He stopped, for even his habitually veiled eyes could not miss the look of consternation on Marion’s face.

“Why––I thought––” he began uncertainly. “Of course, if you don’t want to go––”

The oiled rag dropped from his hand. His descent 122 from elation (he had planned a little surprise) to dejection and chagrin was a tumble that touched Marion’s commiseration and disarmed her. She did not want to go camping; she did not want to leave the Park for even a day, an hour; she did not want to miss any opportunity to see Haig. More than ever now was she determined to solve his mystery. So Huntingdon’s “surprise” was a greater shock to her than he, simple man, could possibly have foreseen or perceived. But even if she had not been moved by his rather ludicrous disappointment she would not have dared to refuse acquiescence in his programme. She had indeed expressed an ardent––oh, too ardent!––desire to go camping, and any explanation she could think of on the instant would have led her into regions where she could not trust herself.
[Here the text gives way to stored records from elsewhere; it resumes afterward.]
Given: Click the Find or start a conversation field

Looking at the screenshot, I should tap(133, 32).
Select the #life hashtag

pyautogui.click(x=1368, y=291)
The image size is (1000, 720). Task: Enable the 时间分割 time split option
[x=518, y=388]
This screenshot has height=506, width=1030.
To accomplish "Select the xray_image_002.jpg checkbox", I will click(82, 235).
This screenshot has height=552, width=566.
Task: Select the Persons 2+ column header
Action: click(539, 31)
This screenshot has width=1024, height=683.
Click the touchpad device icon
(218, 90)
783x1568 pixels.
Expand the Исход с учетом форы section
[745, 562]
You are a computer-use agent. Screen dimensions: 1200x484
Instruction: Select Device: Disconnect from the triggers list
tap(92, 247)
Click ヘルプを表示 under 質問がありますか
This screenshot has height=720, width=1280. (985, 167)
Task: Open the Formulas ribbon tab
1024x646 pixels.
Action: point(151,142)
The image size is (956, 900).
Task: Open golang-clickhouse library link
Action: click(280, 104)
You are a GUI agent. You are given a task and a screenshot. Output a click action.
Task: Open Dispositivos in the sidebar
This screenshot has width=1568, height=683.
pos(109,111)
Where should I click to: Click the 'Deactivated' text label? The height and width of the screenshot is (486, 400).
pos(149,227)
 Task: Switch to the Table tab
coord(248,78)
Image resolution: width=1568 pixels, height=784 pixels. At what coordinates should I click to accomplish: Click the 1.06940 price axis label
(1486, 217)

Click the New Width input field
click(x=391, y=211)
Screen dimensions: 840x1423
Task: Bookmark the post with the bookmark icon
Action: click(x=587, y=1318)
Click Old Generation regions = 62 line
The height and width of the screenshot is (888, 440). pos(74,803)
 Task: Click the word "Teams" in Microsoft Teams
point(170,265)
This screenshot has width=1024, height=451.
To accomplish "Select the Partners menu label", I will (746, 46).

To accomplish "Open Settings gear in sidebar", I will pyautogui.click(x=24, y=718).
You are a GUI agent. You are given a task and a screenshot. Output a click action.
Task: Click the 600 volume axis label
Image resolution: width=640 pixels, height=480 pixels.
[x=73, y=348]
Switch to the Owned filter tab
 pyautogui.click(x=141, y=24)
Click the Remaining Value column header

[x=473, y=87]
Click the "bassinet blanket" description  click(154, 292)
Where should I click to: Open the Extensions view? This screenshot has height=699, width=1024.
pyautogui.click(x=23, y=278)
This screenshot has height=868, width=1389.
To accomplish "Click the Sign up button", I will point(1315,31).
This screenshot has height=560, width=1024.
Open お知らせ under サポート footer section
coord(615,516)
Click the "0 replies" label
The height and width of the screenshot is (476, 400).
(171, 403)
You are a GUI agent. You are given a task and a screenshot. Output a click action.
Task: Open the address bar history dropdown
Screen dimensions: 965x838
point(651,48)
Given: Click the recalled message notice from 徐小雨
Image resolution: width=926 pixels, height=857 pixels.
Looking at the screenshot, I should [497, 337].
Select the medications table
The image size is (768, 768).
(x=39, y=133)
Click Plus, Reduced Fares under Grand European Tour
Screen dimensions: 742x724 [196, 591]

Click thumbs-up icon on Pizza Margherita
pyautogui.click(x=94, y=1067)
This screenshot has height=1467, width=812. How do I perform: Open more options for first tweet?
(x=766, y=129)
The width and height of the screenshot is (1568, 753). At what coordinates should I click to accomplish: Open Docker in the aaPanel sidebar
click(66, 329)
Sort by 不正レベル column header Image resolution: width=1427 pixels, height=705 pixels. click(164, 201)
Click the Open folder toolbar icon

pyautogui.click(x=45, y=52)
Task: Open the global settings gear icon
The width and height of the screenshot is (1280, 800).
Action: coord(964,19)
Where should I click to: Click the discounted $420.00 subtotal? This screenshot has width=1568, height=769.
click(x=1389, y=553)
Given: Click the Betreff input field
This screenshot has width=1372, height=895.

“Indeed, I want to go!” she cried quickly, though there was a big lump in her throat. “You took me by surprise, that’s all.”

“I should say so!” said Claire. “Think you’re smart, don’t you? We might have been all dressed for it if you’d only told us. When do we start, Big Boss?”

Huntington recovered his good spirits quickly, assured that he had succeeded after all.

“I thought we’d ride to Ely’s to-day, sleep there to-night, and make Mount Avalanche to-morrow evening.”

“Then we must hurry,” said Claire. “Come, Marion.”

“How long––shall we be gone?” asked Marion, struggling to appear enthusiastic.

“Four or five days, I suppose.”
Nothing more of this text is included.